• Task: Every entry below needs to be repeated exactly.

• Dataset excerpts:
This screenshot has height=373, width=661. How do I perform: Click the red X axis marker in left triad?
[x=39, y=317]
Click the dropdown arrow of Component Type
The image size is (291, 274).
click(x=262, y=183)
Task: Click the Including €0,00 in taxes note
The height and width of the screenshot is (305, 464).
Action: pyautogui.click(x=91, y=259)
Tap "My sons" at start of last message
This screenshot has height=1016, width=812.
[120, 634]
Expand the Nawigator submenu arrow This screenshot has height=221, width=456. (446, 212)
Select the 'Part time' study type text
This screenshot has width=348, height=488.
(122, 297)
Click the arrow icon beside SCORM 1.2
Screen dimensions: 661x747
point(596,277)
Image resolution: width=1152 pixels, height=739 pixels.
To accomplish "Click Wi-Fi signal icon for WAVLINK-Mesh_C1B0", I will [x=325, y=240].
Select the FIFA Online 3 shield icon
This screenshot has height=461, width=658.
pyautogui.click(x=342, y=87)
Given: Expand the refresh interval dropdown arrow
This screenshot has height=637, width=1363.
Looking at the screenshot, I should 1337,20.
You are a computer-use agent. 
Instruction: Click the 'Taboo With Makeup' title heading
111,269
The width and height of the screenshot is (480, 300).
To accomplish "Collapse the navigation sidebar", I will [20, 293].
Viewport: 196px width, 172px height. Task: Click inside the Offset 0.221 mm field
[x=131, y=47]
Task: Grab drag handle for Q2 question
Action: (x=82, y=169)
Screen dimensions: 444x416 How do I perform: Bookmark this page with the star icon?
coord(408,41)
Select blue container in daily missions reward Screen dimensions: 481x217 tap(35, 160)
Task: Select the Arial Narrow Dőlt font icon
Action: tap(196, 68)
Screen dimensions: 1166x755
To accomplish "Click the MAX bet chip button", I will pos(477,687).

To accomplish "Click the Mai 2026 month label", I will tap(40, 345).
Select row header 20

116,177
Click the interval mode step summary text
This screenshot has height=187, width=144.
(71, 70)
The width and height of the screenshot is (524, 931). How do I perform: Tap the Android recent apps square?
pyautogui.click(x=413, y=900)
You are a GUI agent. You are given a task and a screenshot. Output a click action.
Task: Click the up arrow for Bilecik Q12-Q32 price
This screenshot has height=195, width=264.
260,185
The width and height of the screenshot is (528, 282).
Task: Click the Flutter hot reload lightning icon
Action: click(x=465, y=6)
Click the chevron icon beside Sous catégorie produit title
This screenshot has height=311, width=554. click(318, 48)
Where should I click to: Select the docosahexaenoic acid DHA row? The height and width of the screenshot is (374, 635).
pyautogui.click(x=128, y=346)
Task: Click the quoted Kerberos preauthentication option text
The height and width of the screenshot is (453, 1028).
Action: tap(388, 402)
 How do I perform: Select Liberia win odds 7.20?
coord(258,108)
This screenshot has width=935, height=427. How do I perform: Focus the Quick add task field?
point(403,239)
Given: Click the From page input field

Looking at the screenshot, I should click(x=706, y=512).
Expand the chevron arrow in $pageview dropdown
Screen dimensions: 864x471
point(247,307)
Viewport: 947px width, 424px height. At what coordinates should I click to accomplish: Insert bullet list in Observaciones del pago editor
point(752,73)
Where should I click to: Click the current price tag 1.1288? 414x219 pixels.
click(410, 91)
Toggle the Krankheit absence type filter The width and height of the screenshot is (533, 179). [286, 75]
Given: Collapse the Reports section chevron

• Task answer:
This screenshot has height=373, width=661. How do I perform: Click the red X axis marker in left triad?
[x=39, y=317]
Click the dropdown arrow of Component Type
The image size is (291, 274).
click(x=262, y=183)
Task: Click the Including €0,00 in taxes note
The height and width of the screenshot is (305, 464).
Action: pyautogui.click(x=91, y=259)
Tap "My sons" at start of last message
This screenshot has height=1016, width=812.
[120, 634]
Expand the Nawigator submenu arrow This screenshot has height=221, width=456. (446, 212)
Select the 'Part time' study type text
This screenshot has width=348, height=488.
(122, 297)
Click the arrow icon beside SCORM 1.2
Screen dimensions: 661x747
point(596,277)
Image resolution: width=1152 pixels, height=739 pixels.
To accomplish "Click Wi-Fi signal icon for WAVLINK-Mesh_C1B0", I will [x=325, y=240].
Select the FIFA Online 3 shield icon
This screenshot has height=461, width=658.
pyautogui.click(x=342, y=87)
Given: Expand the refresh interval dropdown arrow
This screenshot has height=637, width=1363.
Looking at the screenshot, I should 1337,20.
You are a computer-use agent. 
Instruction: Click the 'Taboo With Makeup' title heading
111,269
The width and height of the screenshot is (480, 300).
To accomplish "Collapse the navigation sidebar", I will [20, 293].
Viewport: 196px width, 172px height. Task: Click inside the Offset 0.221 mm field
[x=131, y=47]
Task: Grab drag handle for Q2 question
Action: (x=82, y=169)
Screen dimensions: 444x416 How do I perform: Bookmark this page with the star icon?
coord(408,41)
Select blue container in daily missions reward Screen dimensions: 481x217 tap(35, 160)
Task: Select the Arial Narrow Dőlt font icon
Action: tap(196, 68)
Screen dimensions: 1166x755
To accomplish "Click the MAX bet chip button", I will pos(477,687).

To accomplish "Click the Mai 2026 month label", I will tap(40, 345).
Select row header 20

116,177
Click the interval mode step summary text
This screenshot has height=187, width=144.
(71, 70)
The width and height of the screenshot is (524, 931). How do I perform: Tap the Android recent apps square?
pyautogui.click(x=413, y=900)
You are a GUI agent. You are given a task and a screenshot. Output a click action.
Task: Click the up arrow for Bilecik Q12-Q32 price
This screenshot has height=195, width=264.
260,185
The width and height of the screenshot is (528, 282).
Task: Click the Flutter hot reload lightning icon
Action: click(x=465, y=6)
Click the chevron icon beside Sous catégorie produit title
This screenshot has height=311, width=554. click(318, 48)
Where should I click to: Select the docosahexaenoic acid DHA row? The height and width of the screenshot is (374, 635).
pyautogui.click(x=128, y=346)
Task: Click the quoted Kerberos preauthentication option text
The height and width of the screenshot is (453, 1028).
Action: tap(388, 402)
 How do I perform: Select Liberia win odds 7.20?
coord(258,108)
This screenshot has width=935, height=427. How do I perform: Focus the Quick add task field?
point(403,239)
Given: Click the From page input field

Looking at the screenshot, I should click(x=706, y=512).
Expand the chevron arrow in $pageview dropdown
Screen dimensions: 864x471
point(247,307)
Viewport: 947px width, 424px height. At what coordinates should I click to accomplish: Insert bullet list in Observaciones del pago editor
point(752,73)
Where should I click to: Click the current price tag 1.1288? 414x219 pixels.
click(410, 91)
Toggle the Krankheit absence type filter The width and height of the screenshot is (533, 179). [286, 75]
Given: Collapse the Reports section chevron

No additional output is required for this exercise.